My love-hate relationship with clouds

(This blog originally appeared as an article in theWeather magazine of The Weather Club, altered with permission of RMetS)

“Window or aisle madam?” There is only one answer to this question for your average meteorologist/climate scientist. When I have to fly (and I avoid it as much as possible these days), I always opt for the window seat. On long haul to the US I may get to see sea ice, whilst on flights to Niger for a Saharan dust project it is the surprising colour variations of the world’s largest sand desert. On most flights however, it is the clouds that hold my attention. I alternate between thinking how beautiful is the multi-layered scattering of bubbly white water droplets, and despairing of ever being able to represent such an important component of our atmosphere in global climate models.

Clouds affect climate in several ways. Firstly, they are responsible for moving energy and water around our earth-atmosphere system – heat is released inside clouds when water vapour condenses to form water droplets (it’s the droplets we actually see). Secondly some (but not all) clouds lead to rainfall or other precipitation.

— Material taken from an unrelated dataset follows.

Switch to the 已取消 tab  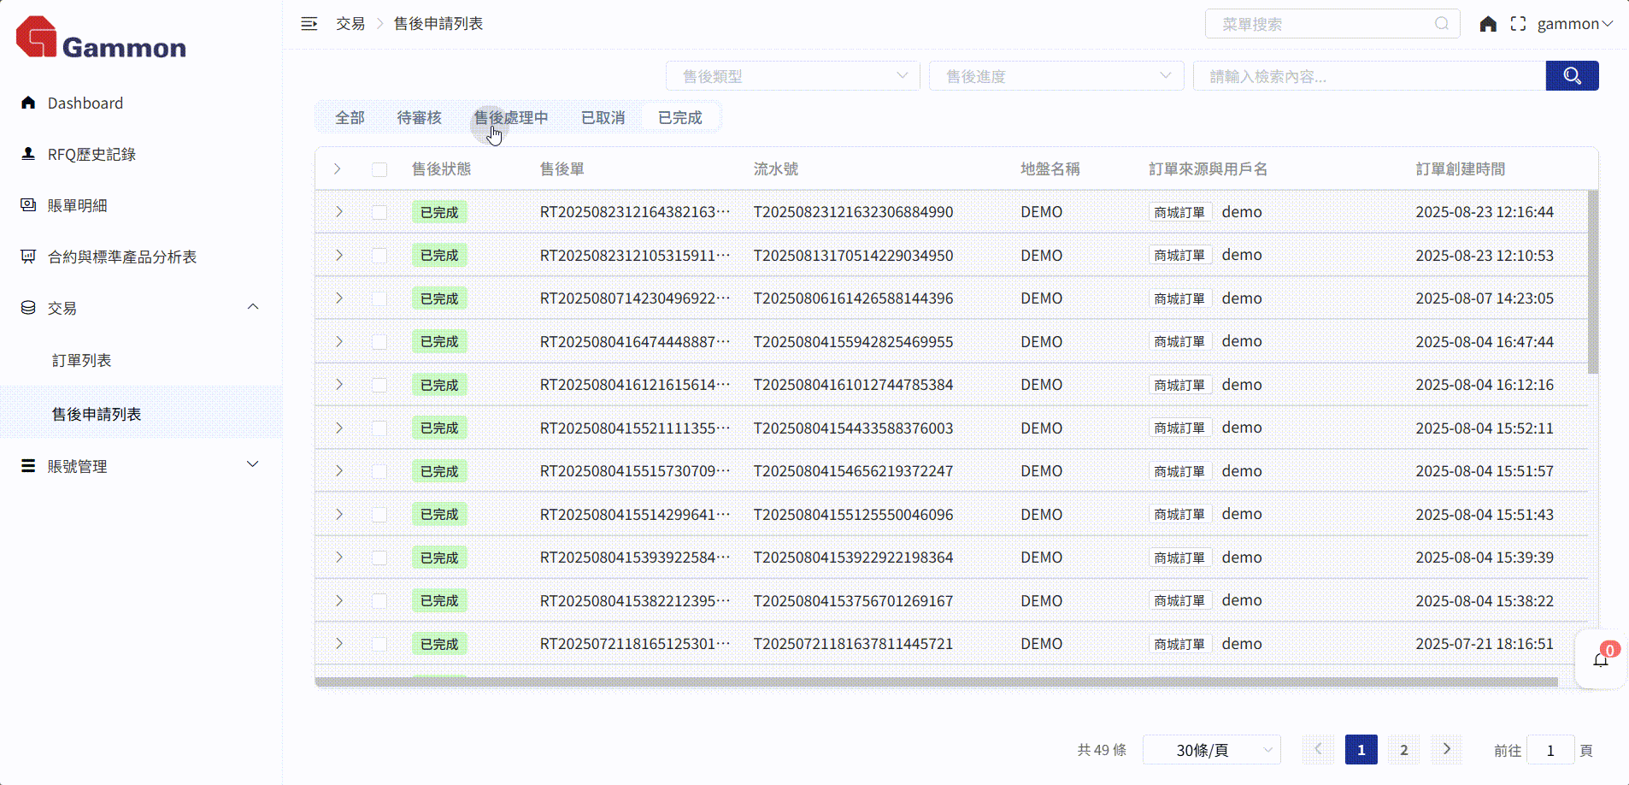(x=603, y=118)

Finally, clouds interact with both sunlight and the long-wavelength radiation emitted by the earth to space. Different types and thicknesses of clouds do this in different ways; for example high cirrus clouds mainly act like a blanket keeping the energy emitted by the earth from escaping to space. On the other hand, thick stratus clouds reflect lots of sunlight back to space preventing it from reaching the earth’s surface. Clouds change in response to surface and atmospheric temperature changes, changes in humidity and changes in atmospheric aerosol concentration (water vapour has to condense on to these tiny particles in order to form cloud droplets). Thus cloud changes are part of the atmosphere’s response to climate change, as well as being crucial for our everyday weather.

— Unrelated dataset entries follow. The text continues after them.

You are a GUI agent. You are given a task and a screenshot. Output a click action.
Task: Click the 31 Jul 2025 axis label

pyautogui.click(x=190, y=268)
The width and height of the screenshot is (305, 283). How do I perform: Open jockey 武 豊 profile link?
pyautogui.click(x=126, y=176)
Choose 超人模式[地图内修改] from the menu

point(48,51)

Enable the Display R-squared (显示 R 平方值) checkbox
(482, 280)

My main problem with clouds is their variability, from minute to minute and from place to place. The processes responsible for creating clouds (the condensation of water vapour onto tiny specks of “dust” (aerosol), the rising and sinking of air parcels and many others) take place on very small space and time scales. Computer models of weather and climate represent the quantities that describe our climate system (for example temperature, pressure, wind, humidity) on a stack of grids laid out across the earth. The equations that predict how these things change with time are then calculated at each of the crossing points of these grids. Any processes or events that happen between the crossing points can only be represented in some average way in these equations, and this can lead to uncertainty in our predictions. Climate models typically have grid points 10s to 100s of kilometres apart.  Even the best computer models for making weather predictions might have a resolution of 1 km (and due to computational expense this is only possible if you are considering a small area of the globe, e.g. the UK and a few days ahead at most). Most cloud processes happen on smaller scales even than this. The method of taking these into account somehow is called “parameterisation”, and considerable research effort is spent determining the best way to do this (see also the excellent PLOS blog about parameterisation and much much more by Tamsin Edwards) . We use field measurements or much more detailed models of the processes happening inside an individual cloud to develop relationships between the key quantities and those that are used in the equations of a weather or climate prediction model. Inevitably however we have to make simplifications or generalisations in some places and this can lead to diversity in how different models represent cloud and other processes and to differences in the resulting predictions.

Despite their variability and complexity, I agree with the founder of the Cloud Appreciation Society,  Gavin Pretor-Pinney, who wrote also in theWeather magazine, “life would be immeasurably poorer without them (clouds)”. My journeys by plane would however be somewhat less emotionally charged!